(Beginning of DATA RECORDS)
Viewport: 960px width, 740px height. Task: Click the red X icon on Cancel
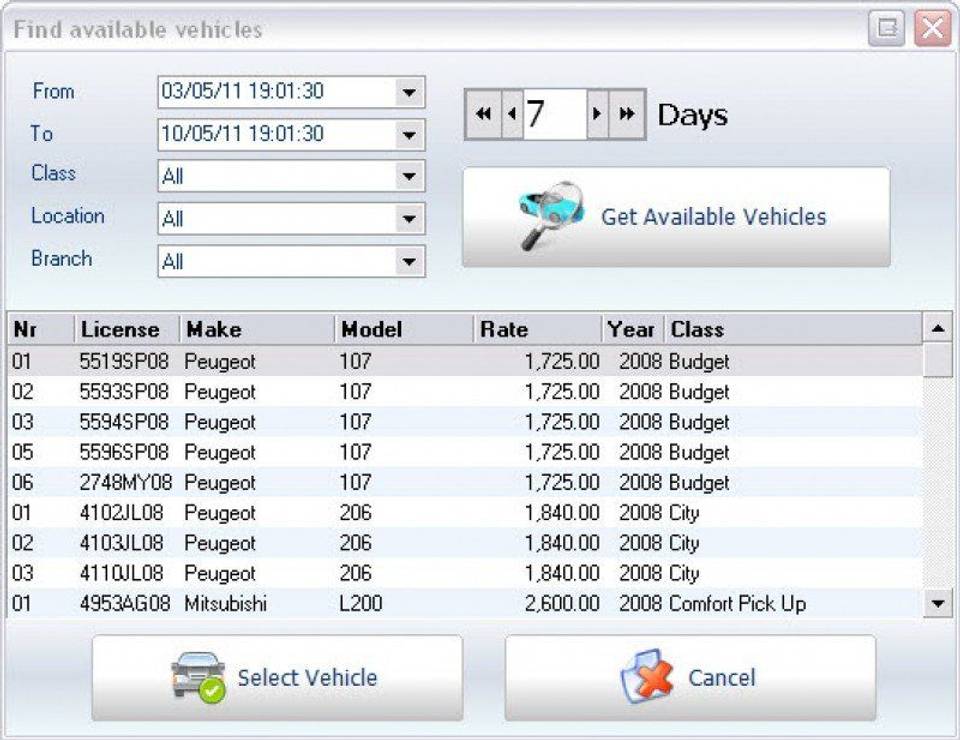(647, 677)
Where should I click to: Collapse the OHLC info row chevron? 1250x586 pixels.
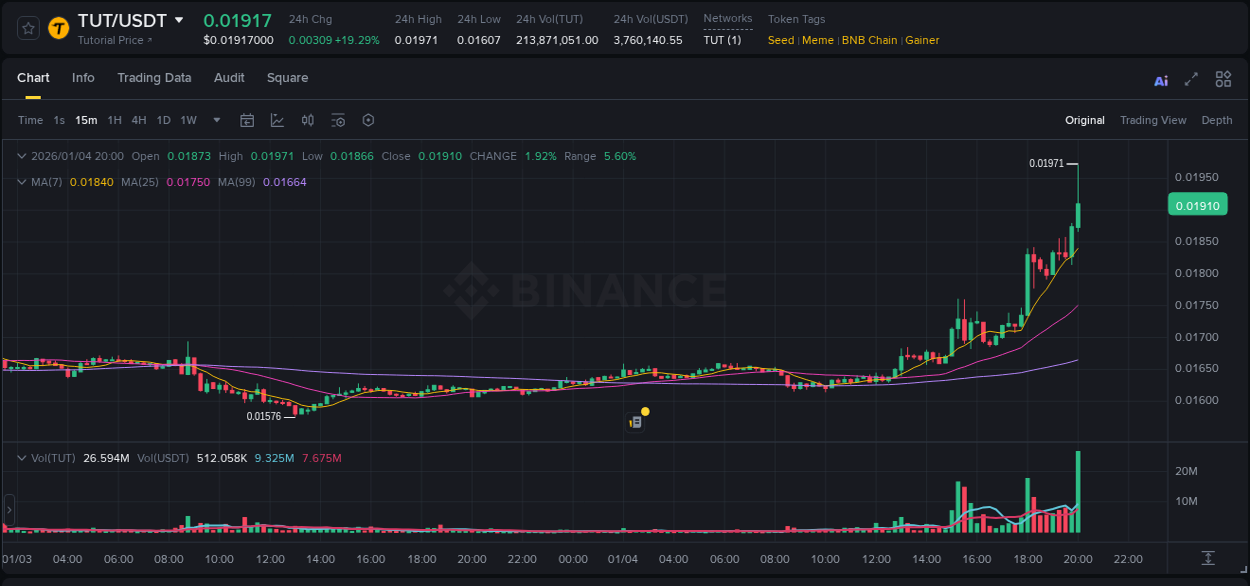[x=21, y=156]
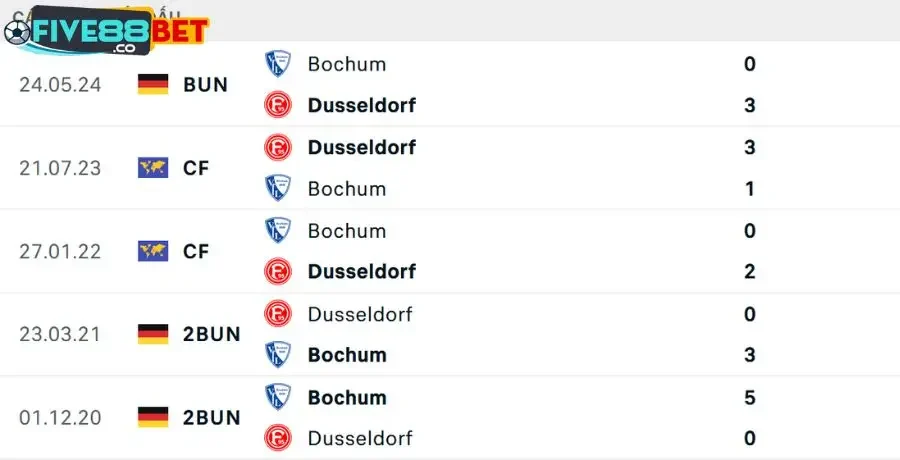The width and height of the screenshot is (900, 460).
Task: Click the BUN league label
Action: pos(206,85)
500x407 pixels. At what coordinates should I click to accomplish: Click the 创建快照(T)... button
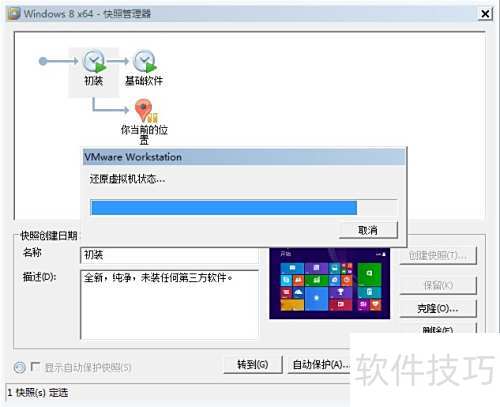coord(438,256)
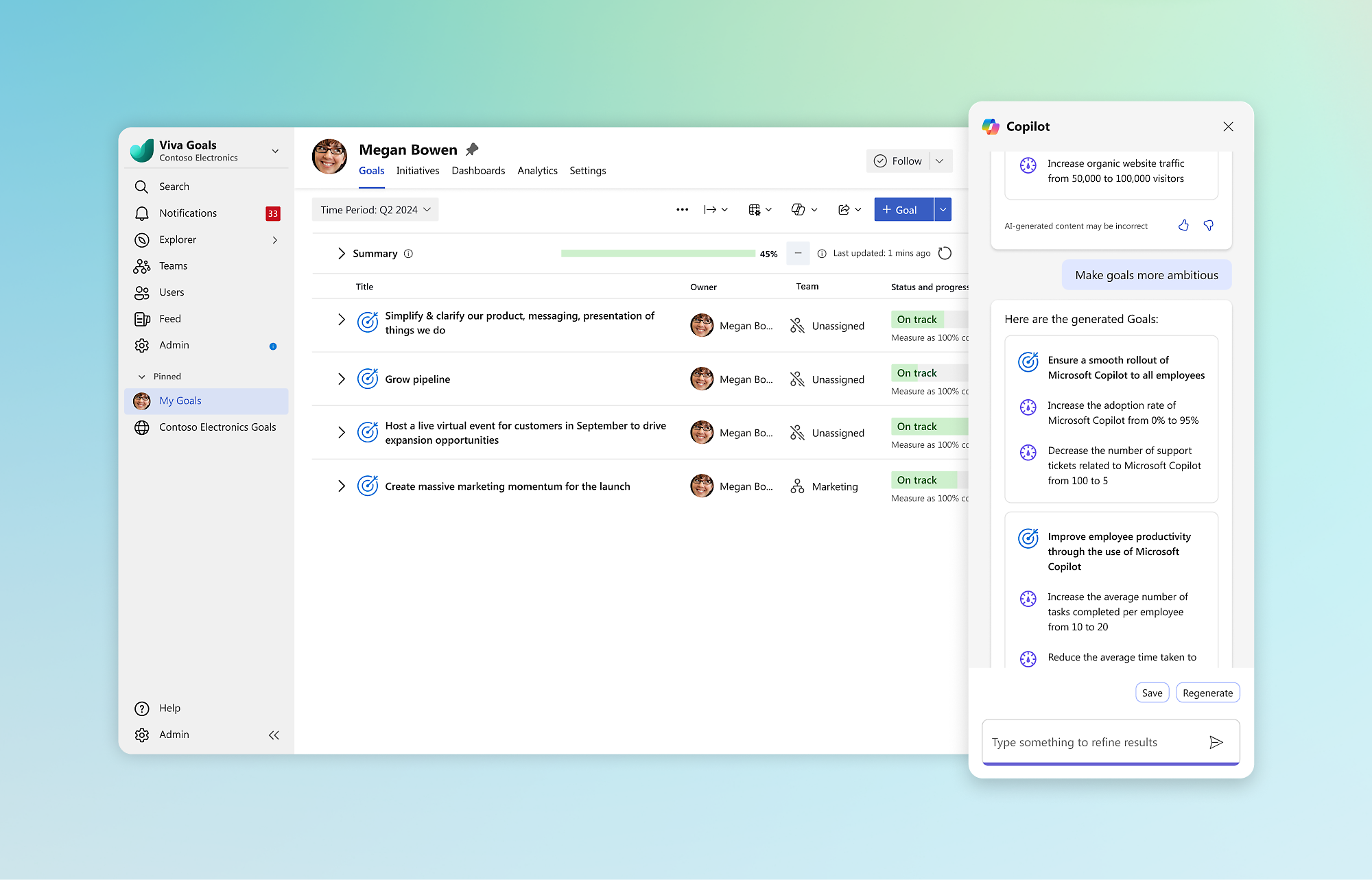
(End of DATA RECORDS)
__WHAT THE TASK ASKS__: You need to restate all of the entries above exactly and leave the pictures behind.

__ANSWER TO THIS TASK__:
Viewport: 960px width, 740px height. Task: Click the red X icon on Cancel
(647, 677)
Where should I click to: Collapse the OHLC info row chevron? 1250x586 pixels.
[x=21, y=156]
The width and height of the screenshot is (900, 460).
Task: Click the BUN league label
Action: pos(206,85)
500x407 pixels. At what coordinates should I click to accomplish: Click the 创建快照(T)... button
coord(438,256)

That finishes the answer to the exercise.